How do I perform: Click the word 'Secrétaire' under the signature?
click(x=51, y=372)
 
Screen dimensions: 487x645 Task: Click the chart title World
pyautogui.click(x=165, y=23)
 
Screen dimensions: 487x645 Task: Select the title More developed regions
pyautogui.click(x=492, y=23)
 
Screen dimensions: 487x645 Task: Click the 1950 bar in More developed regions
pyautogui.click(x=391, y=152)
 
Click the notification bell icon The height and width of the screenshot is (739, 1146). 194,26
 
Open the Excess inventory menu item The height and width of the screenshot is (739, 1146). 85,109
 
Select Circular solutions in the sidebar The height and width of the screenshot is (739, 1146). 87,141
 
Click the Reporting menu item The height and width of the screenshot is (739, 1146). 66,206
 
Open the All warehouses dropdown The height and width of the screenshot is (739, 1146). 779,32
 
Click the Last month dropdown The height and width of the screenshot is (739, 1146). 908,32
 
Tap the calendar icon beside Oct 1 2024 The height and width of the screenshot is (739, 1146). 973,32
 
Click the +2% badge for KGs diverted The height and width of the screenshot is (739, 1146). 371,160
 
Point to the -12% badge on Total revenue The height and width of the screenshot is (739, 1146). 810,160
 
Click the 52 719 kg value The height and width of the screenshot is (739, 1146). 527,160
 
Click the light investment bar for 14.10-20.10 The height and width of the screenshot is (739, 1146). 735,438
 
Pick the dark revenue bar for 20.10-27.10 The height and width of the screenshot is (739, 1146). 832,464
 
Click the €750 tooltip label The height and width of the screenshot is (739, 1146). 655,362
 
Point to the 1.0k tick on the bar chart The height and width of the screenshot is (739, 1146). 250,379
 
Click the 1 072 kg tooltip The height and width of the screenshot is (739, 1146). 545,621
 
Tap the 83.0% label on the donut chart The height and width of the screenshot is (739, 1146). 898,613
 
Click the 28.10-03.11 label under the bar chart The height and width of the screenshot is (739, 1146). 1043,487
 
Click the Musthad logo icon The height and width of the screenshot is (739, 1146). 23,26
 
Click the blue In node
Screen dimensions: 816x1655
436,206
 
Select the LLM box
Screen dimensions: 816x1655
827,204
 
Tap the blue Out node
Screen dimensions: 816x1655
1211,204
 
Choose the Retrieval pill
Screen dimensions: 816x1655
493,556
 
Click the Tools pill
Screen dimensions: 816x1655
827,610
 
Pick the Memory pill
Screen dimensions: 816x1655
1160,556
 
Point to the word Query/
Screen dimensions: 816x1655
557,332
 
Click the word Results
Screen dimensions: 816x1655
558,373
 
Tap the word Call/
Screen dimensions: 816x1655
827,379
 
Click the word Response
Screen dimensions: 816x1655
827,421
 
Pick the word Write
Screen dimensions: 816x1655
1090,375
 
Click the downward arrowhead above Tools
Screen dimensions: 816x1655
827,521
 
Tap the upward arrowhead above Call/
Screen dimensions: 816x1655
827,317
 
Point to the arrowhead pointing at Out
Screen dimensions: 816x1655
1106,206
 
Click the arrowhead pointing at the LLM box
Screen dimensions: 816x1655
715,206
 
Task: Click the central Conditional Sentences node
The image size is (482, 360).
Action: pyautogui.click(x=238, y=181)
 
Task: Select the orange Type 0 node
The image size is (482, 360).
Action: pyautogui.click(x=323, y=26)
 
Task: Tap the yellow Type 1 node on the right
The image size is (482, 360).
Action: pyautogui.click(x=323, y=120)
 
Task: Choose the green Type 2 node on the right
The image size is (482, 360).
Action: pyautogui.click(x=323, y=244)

Problem to solve :: Please repeat all the records above, swapping "Screen dimensions" for "Screen size" everywhere and leaving everything else unchanged.

Correct result ::
How do I perform: Click the word 'Secrétaire' under the signature?
click(x=51, y=372)
 
Screen size: 487x645 Task: Click the chart title World
pyautogui.click(x=165, y=23)
 
Screen size: 487x645 Task: Select the title More developed regions
pyautogui.click(x=492, y=23)
 
Screen size: 487x645 Task: Click the 1950 bar in More developed regions
pyautogui.click(x=391, y=152)
 
Click the notification bell icon The height and width of the screenshot is (739, 1146). 194,26
 
Open the Excess inventory menu item The height and width of the screenshot is (739, 1146). 85,109
 
Select Circular solutions in the sidebar The height and width of the screenshot is (739, 1146). 87,141
 
Click the Reporting menu item The height and width of the screenshot is (739, 1146). 66,206
 
Open the All warehouses dropdown The height and width of the screenshot is (739, 1146). 779,32
 
Click the Last month dropdown The height and width of the screenshot is (739, 1146). 908,32
 
Tap the calendar icon beside Oct 1 2024 The height and width of the screenshot is (739, 1146). 973,32
 
Click the +2% badge for KGs diverted The height and width of the screenshot is (739, 1146). 371,160
 
Point to the -12% badge on Total revenue The height and width of the screenshot is (739, 1146). 810,160
 
Click the 52 719 kg value The height and width of the screenshot is (739, 1146). 527,160
 
Click the light investment bar for 14.10-20.10 The height and width of the screenshot is (739, 1146). 735,438
 
Pick the dark revenue bar for 20.10-27.10 The height and width of the screenshot is (739, 1146). 832,464
 
Click the €750 tooltip label The height and width of the screenshot is (739, 1146). 655,362
 
Point to the 1.0k tick on the bar chart The height and width of the screenshot is (739, 1146). 250,379
 
Click the 1 072 kg tooltip The height and width of the screenshot is (739, 1146). 545,621
 
Tap the 83.0% label on the donut chart The height and width of the screenshot is (739, 1146). 898,613
 
Click the 28.10-03.11 label under the bar chart The height and width of the screenshot is (739, 1146). 1043,487
 
Click the Musthad logo icon The height and width of the screenshot is (739, 1146). 23,26
 
Click the blue In node
Screen size: 816x1655
436,206
 
Select the LLM box
Screen size: 816x1655
827,204
 
Tap the blue Out node
Screen size: 816x1655
1211,204
 
Choose the Retrieval pill
Screen size: 816x1655
493,556
 
Click the Tools pill
Screen size: 816x1655
827,610
 
Pick the Memory pill
Screen size: 816x1655
1160,556
 
Point to the word Query/
Screen size: 816x1655
557,332
 
Click the word Results
Screen size: 816x1655
558,373
 
Tap the word Call/
Screen size: 816x1655
827,379
 
Click the word Response
Screen size: 816x1655
827,421
 
Pick the word Write
Screen size: 816x1655
1090,375
 
Click the downward arrowhead above Tools
Screen size: 816x1655
827,521
 
Tap the upward arrowhead above Call/
Screen size: 816x1655
827,317
 
Point to the arrowhead pointing at Out
Screen size: 816x1655
1106,206
 
Click the arrowhead pointing at the LLM box
Screen size: 816x1655
715,206
 
Task: Click the central Conditional Sentences node
The image size is (482, 360).
Action: pyautogui.click(x=238, y=181)
 
Task: Select the orange Type 0 node
The image size is (482, 360).
Action: pyautogui.click(x=323, y=26)
 
Task: Tap the yellow Type 1 node on the right
The image size is (482, 360).
Action: pyautogui.click(x=323, y=120)
 
Task: Choose the green Type 2 node on the right
The image size is (482, 360).
Action: pyautogui.click(x=323, y=244)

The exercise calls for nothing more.